He said state lawmakers could increase severance taxes or reduce the tax credits. If lawmakers don't act, others are willing to put a measure on the ballot to collect more money from Colorado's booming energy economy.He seems to believe that the legislature has the power to change tax policy and tax rates without going to the people. It doesn't.
Instead of asking the legislature to send a referendum to the people on the subject, he sought to try to force legislators to act unconstitutionally with the following statement:
"If we decide to do nothing at all, there are going to be people out there that I think will push the agenda anyway. The question becomes where you dedicate the money, and that's also a very lively conversation. We have very significant needs around higher education funding, and we have significant needs around transportation funding, and those certainly are on the list. There are people who think we should pursue a health care agenda with severance taxes, others who say we should pursue a K-12 agenda, some who say it should be about open space and another crowd that says it should be about renewable energy,"
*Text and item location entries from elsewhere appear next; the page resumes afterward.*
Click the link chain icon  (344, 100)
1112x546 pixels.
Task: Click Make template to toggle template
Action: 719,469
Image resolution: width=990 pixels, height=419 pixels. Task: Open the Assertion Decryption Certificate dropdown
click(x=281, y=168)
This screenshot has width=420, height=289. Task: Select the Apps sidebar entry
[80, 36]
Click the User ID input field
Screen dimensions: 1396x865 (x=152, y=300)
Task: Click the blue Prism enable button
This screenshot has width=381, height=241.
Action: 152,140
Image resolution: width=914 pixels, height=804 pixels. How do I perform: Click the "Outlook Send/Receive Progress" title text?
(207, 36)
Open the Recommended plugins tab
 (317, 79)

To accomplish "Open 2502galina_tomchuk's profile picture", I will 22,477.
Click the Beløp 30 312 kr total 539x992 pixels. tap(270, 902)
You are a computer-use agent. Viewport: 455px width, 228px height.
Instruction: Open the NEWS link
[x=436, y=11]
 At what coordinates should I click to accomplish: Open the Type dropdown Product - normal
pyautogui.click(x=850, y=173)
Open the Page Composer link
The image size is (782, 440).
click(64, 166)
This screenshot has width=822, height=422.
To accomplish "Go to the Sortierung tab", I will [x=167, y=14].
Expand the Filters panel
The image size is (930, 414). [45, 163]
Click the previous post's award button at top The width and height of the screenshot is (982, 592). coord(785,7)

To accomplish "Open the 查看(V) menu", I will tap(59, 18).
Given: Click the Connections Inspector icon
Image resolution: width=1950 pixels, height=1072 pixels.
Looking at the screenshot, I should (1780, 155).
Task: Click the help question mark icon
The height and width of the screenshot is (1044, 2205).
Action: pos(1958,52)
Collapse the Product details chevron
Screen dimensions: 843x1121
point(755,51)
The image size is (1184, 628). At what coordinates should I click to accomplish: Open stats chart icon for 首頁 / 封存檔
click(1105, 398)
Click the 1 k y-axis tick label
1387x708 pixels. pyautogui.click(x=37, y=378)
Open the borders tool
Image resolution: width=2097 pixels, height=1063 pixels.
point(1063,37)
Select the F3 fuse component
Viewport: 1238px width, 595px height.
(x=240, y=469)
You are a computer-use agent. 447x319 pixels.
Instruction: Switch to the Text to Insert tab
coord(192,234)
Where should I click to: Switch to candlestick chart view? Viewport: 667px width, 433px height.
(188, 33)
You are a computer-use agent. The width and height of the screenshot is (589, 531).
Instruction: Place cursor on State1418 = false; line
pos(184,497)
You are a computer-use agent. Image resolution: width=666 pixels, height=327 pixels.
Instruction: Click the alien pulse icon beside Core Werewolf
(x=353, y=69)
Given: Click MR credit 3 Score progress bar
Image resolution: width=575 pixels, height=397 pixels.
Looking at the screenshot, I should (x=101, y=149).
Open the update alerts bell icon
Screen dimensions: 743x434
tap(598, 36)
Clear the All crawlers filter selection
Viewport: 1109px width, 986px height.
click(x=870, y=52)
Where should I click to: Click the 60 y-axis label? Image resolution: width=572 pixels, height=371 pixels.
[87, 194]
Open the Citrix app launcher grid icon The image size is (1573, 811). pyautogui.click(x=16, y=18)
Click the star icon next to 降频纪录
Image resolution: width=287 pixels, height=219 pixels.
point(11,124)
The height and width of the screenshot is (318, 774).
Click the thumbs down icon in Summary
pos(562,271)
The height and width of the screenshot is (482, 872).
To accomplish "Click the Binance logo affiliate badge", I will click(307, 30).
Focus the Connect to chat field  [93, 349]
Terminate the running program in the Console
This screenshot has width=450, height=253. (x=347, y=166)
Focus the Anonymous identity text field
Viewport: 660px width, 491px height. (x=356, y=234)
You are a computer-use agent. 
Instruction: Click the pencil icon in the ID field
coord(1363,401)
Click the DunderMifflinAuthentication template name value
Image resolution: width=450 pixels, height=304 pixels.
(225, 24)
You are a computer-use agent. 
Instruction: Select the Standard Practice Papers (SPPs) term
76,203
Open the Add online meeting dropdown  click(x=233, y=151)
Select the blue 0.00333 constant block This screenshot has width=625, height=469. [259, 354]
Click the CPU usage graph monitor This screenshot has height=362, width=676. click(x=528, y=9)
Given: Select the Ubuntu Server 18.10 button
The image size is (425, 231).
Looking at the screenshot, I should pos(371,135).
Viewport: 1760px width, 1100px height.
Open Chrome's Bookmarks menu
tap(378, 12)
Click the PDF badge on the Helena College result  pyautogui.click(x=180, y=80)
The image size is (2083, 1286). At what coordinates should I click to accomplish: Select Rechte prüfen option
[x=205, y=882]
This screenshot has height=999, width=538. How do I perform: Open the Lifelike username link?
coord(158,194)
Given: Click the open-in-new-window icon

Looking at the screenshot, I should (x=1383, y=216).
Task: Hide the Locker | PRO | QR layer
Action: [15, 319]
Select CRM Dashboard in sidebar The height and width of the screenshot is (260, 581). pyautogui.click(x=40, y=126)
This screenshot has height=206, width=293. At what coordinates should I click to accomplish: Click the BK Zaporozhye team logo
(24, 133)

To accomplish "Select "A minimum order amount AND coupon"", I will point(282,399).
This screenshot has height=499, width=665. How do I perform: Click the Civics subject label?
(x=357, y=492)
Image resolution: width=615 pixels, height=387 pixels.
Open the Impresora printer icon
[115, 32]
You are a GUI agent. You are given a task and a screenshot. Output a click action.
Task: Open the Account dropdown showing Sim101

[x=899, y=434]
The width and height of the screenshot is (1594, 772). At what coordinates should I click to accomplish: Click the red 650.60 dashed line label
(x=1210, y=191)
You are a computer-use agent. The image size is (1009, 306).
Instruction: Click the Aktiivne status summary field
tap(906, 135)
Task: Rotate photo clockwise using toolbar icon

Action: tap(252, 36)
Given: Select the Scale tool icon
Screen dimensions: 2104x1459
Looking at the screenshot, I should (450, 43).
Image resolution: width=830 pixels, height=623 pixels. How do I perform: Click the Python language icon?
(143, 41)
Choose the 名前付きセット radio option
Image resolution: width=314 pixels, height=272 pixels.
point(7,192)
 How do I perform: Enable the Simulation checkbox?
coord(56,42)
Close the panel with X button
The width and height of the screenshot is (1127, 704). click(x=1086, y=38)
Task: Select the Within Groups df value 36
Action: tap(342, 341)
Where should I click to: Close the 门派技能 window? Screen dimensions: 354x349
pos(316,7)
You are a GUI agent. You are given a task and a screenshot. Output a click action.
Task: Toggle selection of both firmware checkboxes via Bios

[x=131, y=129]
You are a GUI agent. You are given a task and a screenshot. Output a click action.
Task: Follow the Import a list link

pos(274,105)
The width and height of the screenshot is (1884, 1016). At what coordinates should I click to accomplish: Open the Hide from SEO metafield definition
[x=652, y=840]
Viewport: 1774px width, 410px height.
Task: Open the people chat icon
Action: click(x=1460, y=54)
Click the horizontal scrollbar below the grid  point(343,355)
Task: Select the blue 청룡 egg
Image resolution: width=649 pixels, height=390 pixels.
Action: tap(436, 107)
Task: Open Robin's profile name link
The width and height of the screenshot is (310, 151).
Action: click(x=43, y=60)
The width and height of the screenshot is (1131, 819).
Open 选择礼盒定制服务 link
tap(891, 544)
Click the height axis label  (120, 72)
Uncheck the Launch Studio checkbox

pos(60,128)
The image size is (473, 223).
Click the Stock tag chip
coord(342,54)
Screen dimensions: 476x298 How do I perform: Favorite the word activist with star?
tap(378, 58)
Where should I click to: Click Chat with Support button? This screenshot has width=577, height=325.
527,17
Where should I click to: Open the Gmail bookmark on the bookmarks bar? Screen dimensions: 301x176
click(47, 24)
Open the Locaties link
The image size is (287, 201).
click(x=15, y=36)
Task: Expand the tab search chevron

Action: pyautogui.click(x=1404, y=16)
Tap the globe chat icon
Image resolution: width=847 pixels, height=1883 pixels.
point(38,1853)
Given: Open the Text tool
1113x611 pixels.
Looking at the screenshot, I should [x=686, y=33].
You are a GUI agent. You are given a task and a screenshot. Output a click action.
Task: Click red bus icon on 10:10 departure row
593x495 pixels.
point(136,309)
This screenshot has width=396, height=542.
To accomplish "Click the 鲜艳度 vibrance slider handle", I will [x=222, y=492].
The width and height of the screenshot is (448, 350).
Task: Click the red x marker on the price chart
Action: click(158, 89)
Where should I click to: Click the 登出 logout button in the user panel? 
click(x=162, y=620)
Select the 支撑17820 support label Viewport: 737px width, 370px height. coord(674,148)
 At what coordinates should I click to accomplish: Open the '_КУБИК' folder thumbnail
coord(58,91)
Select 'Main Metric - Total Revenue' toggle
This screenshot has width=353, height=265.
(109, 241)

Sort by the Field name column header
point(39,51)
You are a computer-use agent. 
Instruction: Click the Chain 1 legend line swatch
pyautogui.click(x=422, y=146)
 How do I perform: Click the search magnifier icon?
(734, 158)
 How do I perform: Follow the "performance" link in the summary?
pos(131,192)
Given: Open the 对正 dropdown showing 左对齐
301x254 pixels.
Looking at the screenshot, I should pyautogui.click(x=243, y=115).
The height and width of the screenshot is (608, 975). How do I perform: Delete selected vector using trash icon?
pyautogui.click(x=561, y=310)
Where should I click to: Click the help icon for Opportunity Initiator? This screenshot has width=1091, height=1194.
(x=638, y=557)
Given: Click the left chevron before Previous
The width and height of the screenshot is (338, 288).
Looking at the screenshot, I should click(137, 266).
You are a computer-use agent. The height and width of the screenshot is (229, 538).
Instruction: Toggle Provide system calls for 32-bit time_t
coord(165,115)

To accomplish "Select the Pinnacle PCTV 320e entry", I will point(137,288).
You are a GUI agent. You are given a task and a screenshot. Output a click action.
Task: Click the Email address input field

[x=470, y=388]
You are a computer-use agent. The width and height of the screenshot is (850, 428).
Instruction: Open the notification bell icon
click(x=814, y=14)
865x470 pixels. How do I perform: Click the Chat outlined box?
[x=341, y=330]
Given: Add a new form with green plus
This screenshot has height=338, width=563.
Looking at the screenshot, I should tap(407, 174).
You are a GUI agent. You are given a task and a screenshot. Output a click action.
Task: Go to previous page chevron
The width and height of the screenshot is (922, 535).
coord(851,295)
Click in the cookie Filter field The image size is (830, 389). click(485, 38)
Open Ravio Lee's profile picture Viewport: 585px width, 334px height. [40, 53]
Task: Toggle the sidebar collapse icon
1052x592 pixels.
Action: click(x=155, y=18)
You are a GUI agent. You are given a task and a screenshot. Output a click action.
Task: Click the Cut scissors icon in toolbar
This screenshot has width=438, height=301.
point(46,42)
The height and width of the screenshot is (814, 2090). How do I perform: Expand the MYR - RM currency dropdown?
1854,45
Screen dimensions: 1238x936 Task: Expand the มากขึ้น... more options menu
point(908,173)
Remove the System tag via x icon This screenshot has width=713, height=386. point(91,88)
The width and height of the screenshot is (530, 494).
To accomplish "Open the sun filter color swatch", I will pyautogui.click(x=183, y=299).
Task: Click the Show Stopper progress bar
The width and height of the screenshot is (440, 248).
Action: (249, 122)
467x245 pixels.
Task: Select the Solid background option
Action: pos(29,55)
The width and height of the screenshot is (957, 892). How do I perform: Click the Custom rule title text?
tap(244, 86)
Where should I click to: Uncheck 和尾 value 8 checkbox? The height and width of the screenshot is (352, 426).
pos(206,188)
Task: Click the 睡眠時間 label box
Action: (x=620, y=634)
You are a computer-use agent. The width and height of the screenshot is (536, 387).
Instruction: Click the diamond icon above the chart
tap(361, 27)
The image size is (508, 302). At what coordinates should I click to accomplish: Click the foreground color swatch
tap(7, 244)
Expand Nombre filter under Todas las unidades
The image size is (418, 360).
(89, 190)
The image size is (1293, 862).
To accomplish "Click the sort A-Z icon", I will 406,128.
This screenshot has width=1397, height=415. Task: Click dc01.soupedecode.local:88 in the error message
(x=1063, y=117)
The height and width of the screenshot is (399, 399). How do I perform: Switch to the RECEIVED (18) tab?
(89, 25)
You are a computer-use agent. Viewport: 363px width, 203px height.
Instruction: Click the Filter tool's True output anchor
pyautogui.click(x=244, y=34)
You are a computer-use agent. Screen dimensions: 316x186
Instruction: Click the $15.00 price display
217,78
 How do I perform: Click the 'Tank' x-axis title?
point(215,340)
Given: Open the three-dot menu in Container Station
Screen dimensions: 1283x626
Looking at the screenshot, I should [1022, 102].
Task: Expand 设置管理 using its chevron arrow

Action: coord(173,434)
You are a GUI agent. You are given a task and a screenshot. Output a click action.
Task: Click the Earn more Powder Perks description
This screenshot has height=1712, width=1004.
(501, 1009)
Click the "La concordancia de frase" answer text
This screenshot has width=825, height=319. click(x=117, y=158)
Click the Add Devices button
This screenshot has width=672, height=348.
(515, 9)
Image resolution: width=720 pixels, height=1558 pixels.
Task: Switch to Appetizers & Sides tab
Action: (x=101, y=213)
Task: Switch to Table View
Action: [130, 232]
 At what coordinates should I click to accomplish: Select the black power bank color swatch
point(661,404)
Bill Ritter is a lawyer with a lawyer's contempt for the law.
CBS4Denver has more.
Added: We may have been victimized by poor reporting by CBS4Denver. The Durango Herald has a different take:
Gov. Bill Ritter and legislative leaders will decide by next month whether to ask voters to raise taxes on the gas and oil industry.
If there is a lesson here, it is that Bill Ritter has destroyed his credibility about his willingness to follow the Constitution with the property tax "freeze." We and others are willing to believe the worst about him when it comes to taxes.